Stored data entries
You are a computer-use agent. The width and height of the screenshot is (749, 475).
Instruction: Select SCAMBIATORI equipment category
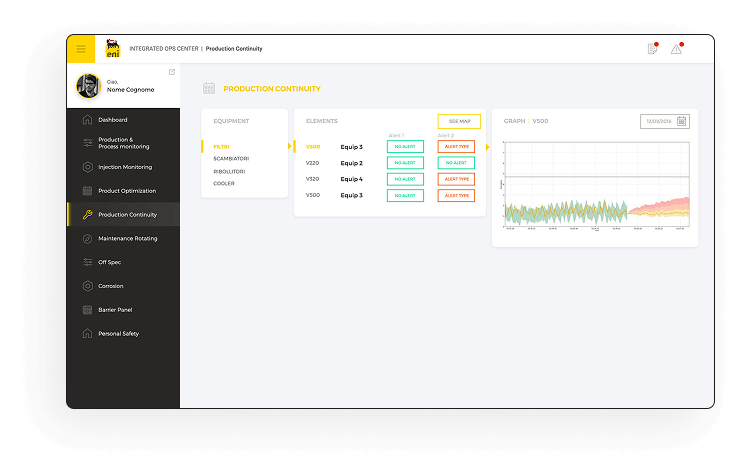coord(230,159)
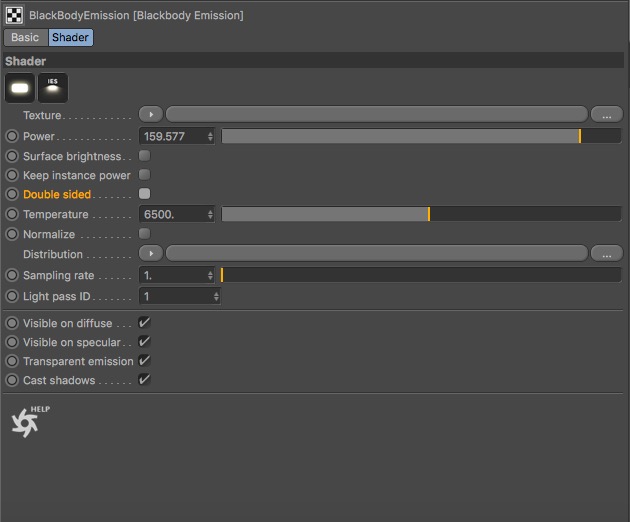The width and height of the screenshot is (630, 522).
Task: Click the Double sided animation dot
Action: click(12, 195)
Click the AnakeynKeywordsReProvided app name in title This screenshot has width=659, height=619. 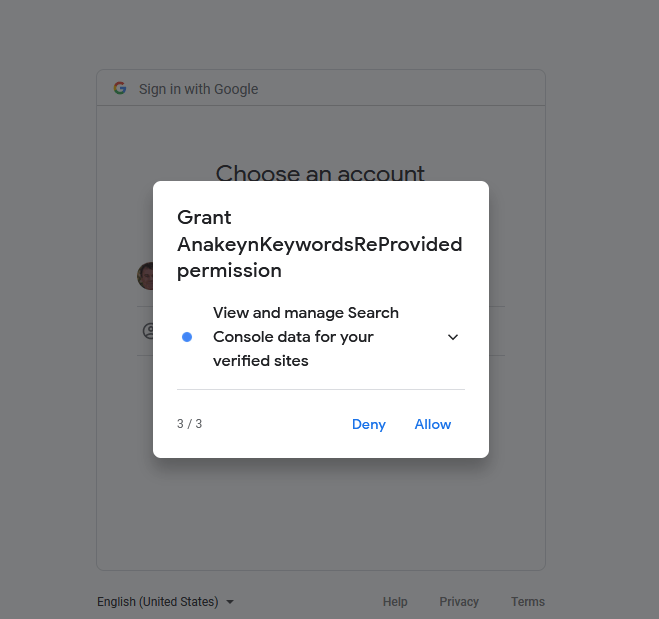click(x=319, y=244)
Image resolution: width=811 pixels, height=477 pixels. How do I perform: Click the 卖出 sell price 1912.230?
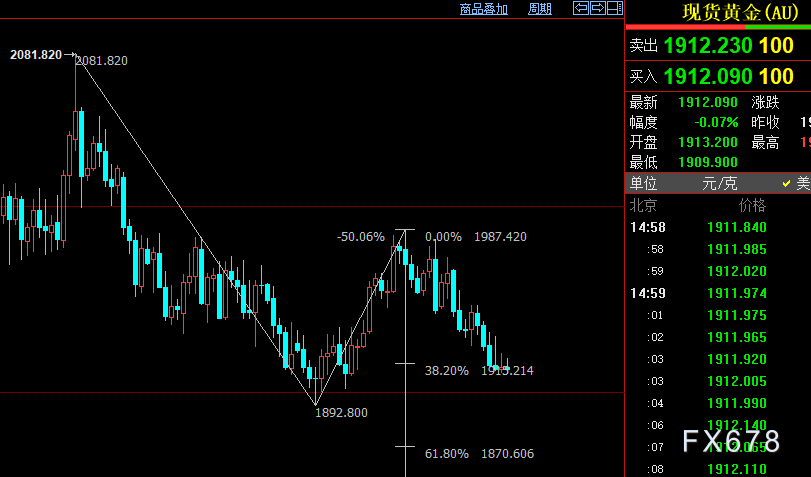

---

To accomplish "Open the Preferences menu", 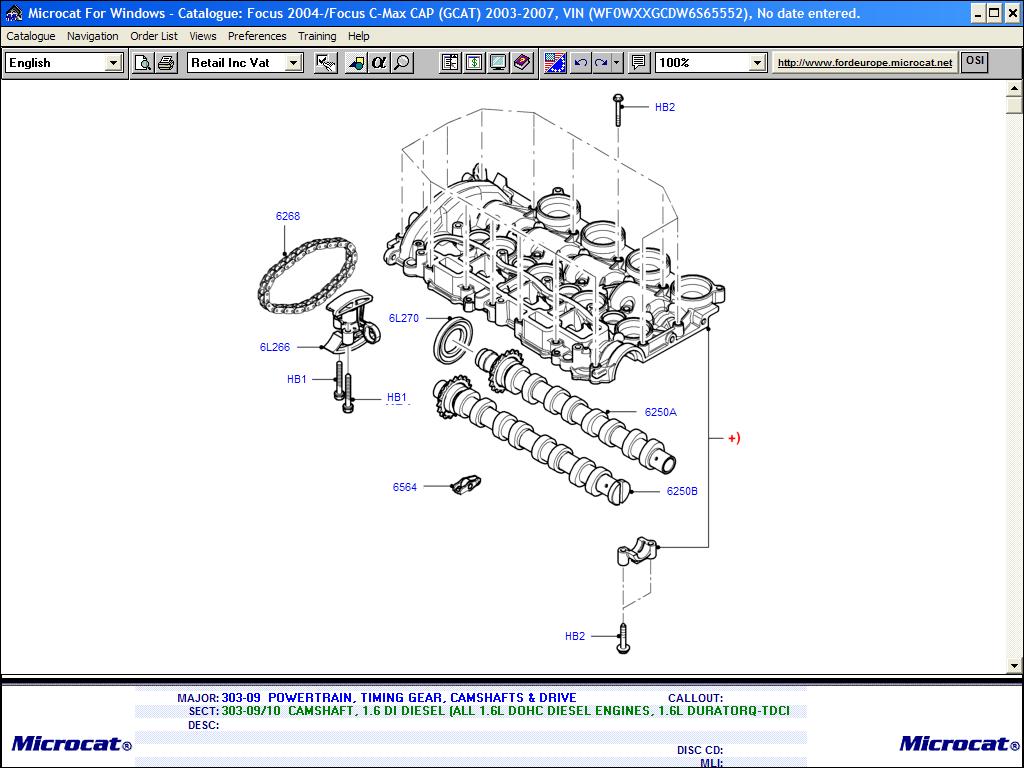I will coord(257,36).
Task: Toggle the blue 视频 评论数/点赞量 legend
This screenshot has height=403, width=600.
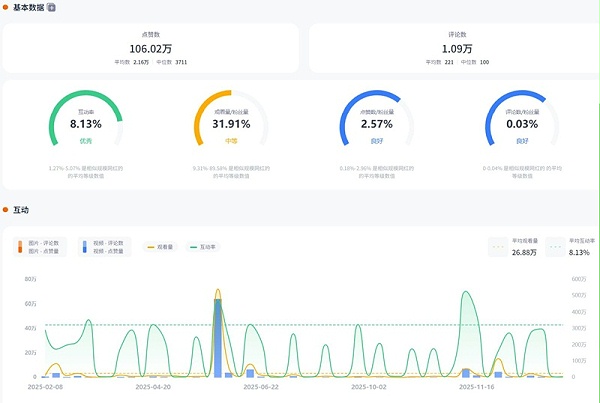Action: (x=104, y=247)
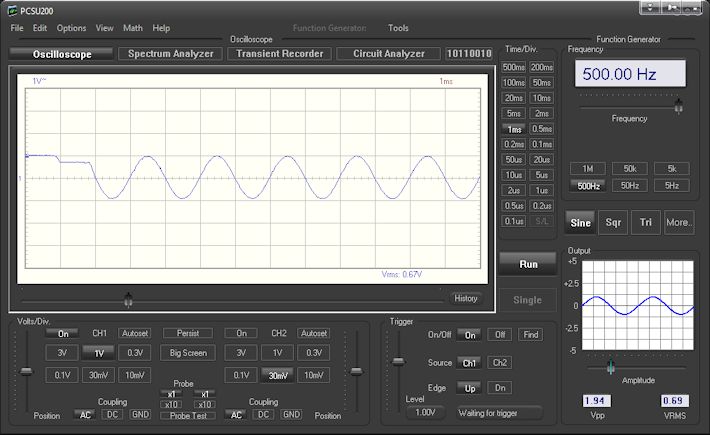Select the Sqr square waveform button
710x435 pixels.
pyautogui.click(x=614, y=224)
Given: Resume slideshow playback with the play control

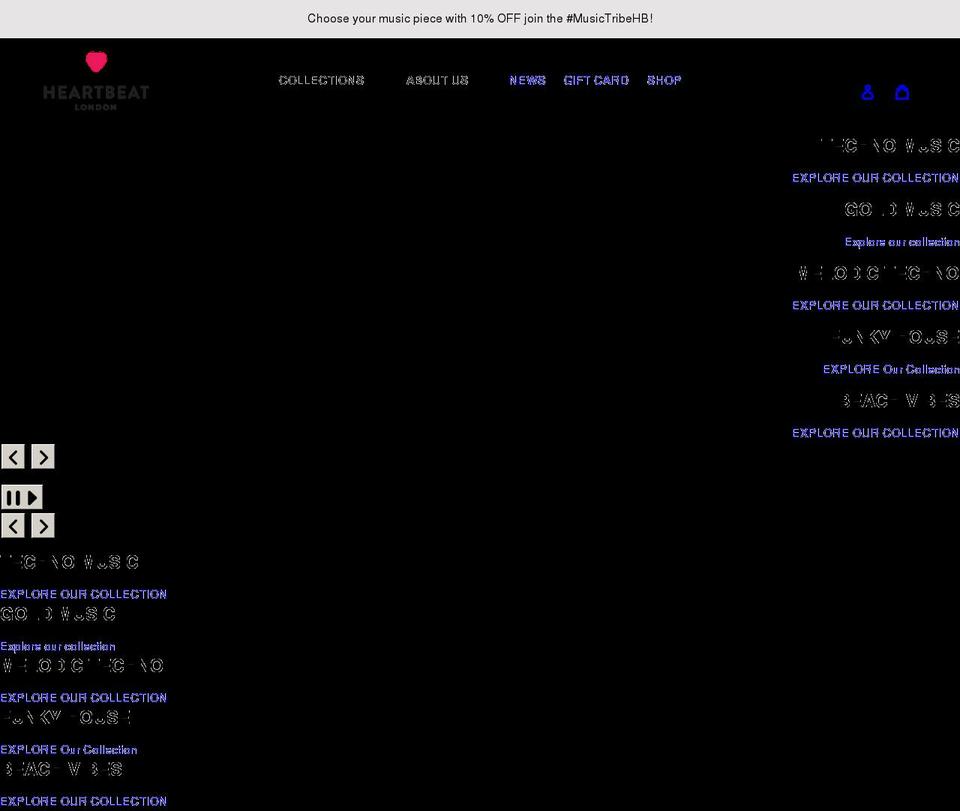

--

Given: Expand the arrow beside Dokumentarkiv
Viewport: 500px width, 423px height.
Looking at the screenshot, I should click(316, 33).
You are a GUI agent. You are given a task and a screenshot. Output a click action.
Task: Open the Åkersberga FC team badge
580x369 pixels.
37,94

→ **What you are asked to do**
Determine the number of lines in the data above that include the word "agent", then answer with that number alone.

→ **Response to this exercise**
2